Differentially embedded genes (the extent to which gene-level embeddings vary between subtypes vs. normal) from gene-level values derived by the neural network embeddings in each of GBM, LGG, and MB, were identified using the limma107 package. This package compares tumor to nontumor control tissue through least-squares regression and empirical Bayes moderated F-tests, yielding FDR-adjusted p-values and log-odds ratios for the degree of differential embedding. We profiled functionally enriched pathways using the g:Profiler package108 after selection of genes below an FDR-adjusted significance threshold and visualized the results (relating pathways by the number of shared genes, clustering into higher-order pathways via Markov clustering) using EnrichmentMap, as part of the Cytoscape network visualization framework109,110.
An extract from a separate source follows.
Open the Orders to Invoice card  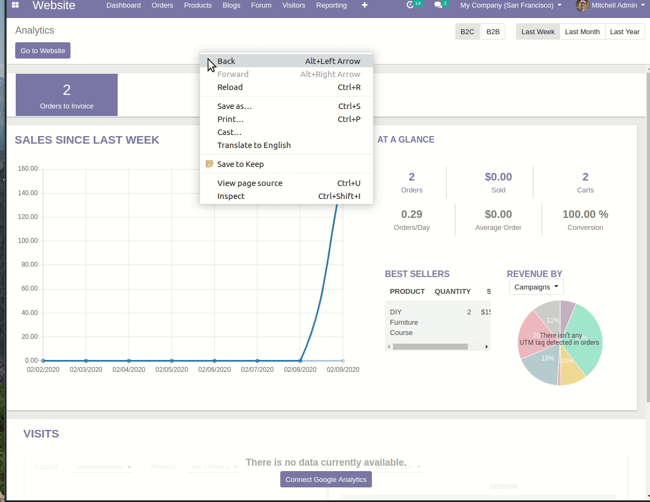[66, 94]
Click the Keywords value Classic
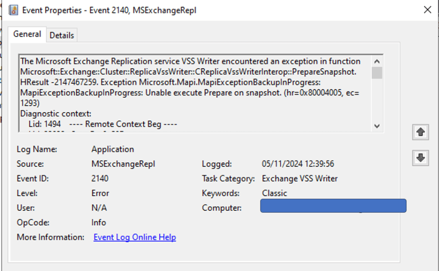 [274, 193]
The pairwise correlation between MethylSPWNet-derived gene methylation was calculated using Pearson’s correlation coefficient. Weighted adjacency matrices were calculated from the pairwise correlation matrices for each of the subtypes using the power adjacency function, which takes the comethylation to a power specified separately for each subtype. To further cluster the genes, the weighted adjacency is transformed into a topological overlap matrix (TOM), defined by the extent to which two genes share a third common gene. Finally, hierarchical clustering is applied to derive the final modules of genes. Finally, to relate each module with the disease subtype via the aforementioned least squares and empirical Bayes differential analysis methods, we calculated eigengenes (1st principal component) for the genes in each module to further reduce the design matrix (samples by modules)107. A large number of genes (on the order of five thousand) for such a summary gene network plot may make plotting the individual genes cumbersome and hard to understand, so we utilized Mapper101,103,104, a tool from Topological Data Analysis, to further summarize and portray the relationships between the genes in the network summary plot.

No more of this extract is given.